One of my greatest pleasures is to hear my first American Toad “singing” from my yard.
Starting early in the spring, shortly after the first frogs get amorous, the toads join the nighttime chorus. It’s hard to describe the sound, but imagine a very long, loud trill emanating from yours or your neighbour’s yard, for 30-40 seconds non-stop. It goes on for hours, day after day sometimes, as the male searches for a mate.
Interestingly, each male produces a slightly different “song” and with practice you can recognize which one is calling on any given night!
Then suddenly one night it stops without warning. It is then that I know that he was successful in his search for a mate.
In Ontario, we have two species of toad - the Fowler’s and American. The Fowler’s is extremely rare and will not be found in our region. To see it one must go to Lake Erie for it persists along suitable beaches in that zone. One good place to look for it is at Rondeau Provincial Park. The American Toad on the other hand is very common still, and lives amongst us in both our wild and urban spaces.
'Ontario Nature' describes the American Toad as a large amphibian that has brown, reddish or olive skin and dark blotches, containing one to two spots or “warts” of various colours. The belly is white with dark spots. These toads often have a light line down the middle of the back.
Adult American Toads grow to about 11 centimetres long and can live to be 3-5 years old. Their thick skin helps prevent dehydration and allows them to use drier habitats than those suitable for many other amphibians.

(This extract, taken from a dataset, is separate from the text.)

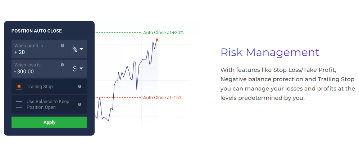Click the orange dot at the chart peak

pos(157,40)
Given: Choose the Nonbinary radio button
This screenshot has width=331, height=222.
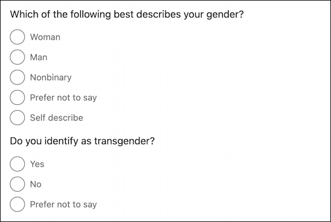Looking at the screenshot, I should [17, 77].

Breeding occurs in warm, shallow ponds and streams, along river margins, and even in large puddles and roadside ditches. The egg masses are laid in quiet waters, such as those chosen for mating, from late March to early June, depending on where they live. Two egg strands will be deposited in the water by the female, usually wrapped around submerged vegetation. Many eggs will be in each cluster and they will hatch several days or weeks after laying.

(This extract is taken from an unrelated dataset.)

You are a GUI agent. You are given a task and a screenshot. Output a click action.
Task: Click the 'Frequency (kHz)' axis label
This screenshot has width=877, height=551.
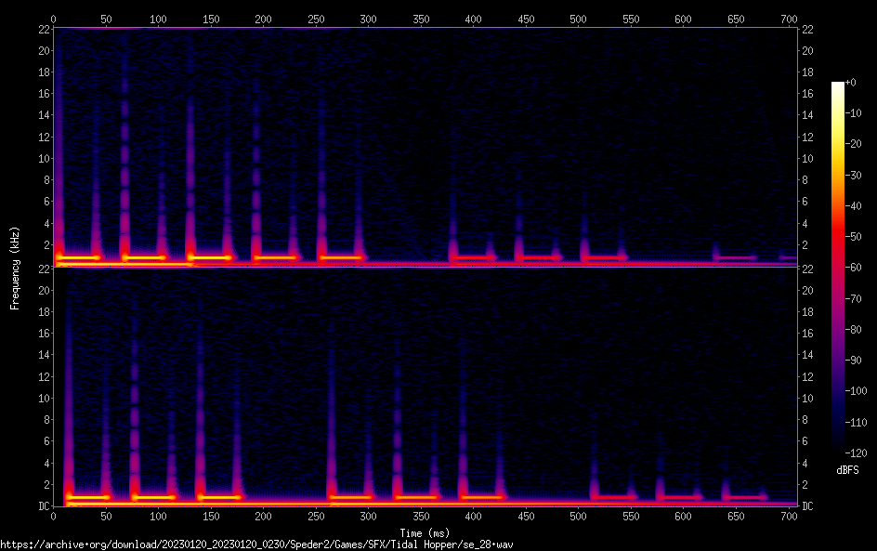click(15, 267)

The tadpoles of this species are nearly black and appear as tiny wiggling little critters that dash for cover on your approach.
This year I have hundreds in my little garden pond. Approximately 50-65 days are required for the ‘toadpoles’ to completely develop, and at that time hundreds of tiny ‘toadlets’ emerge and head off for the terrestrial part of their life cycle.
Watch for these tiny, perfectly formed little amphibians at this time of year, as they search of insects and other invertebrates. Being primarily nocturnal, they hide in leaf litter or dig shallow burrows during the day and emerge at night to feed.
By the way you can’t get warts from a toad. The bumps are not warts, but are actually just lumpy protrusions on the skin, so don’t worry. But be wary, for young tadpoles and toads do have poisonous parotid glands in their skin that can irritate a predator if handled. Although people are generally not affected by this “poison”, a dog that picks up a toad will drop it and may foam at the mouth, but will not be hurt.
Late in the fall, as the temperatures drop, American Toads hibernate on land and burrow beneath the frost line in the soil, they will re-emerge the following spring as the soil temperature increases.
Toads, like so many other animals, are under threat from development, habitat loss, cats, cars and more, but they are more adaptive than most, and seem to be able to thrive in our urban landscapes, at least the semi-urban ones. This is partly because they are habitat generalists, and therefore the loss of a specific habitat type does not seriously affect this species.
Fun Facts: A bunch of toads is called a knot. Toads may also play dead, or puff themselves up to appear bigger, if they feel threatened by predators. Toads do not have teeth, so they do not chew their food, instead they swallow it whole.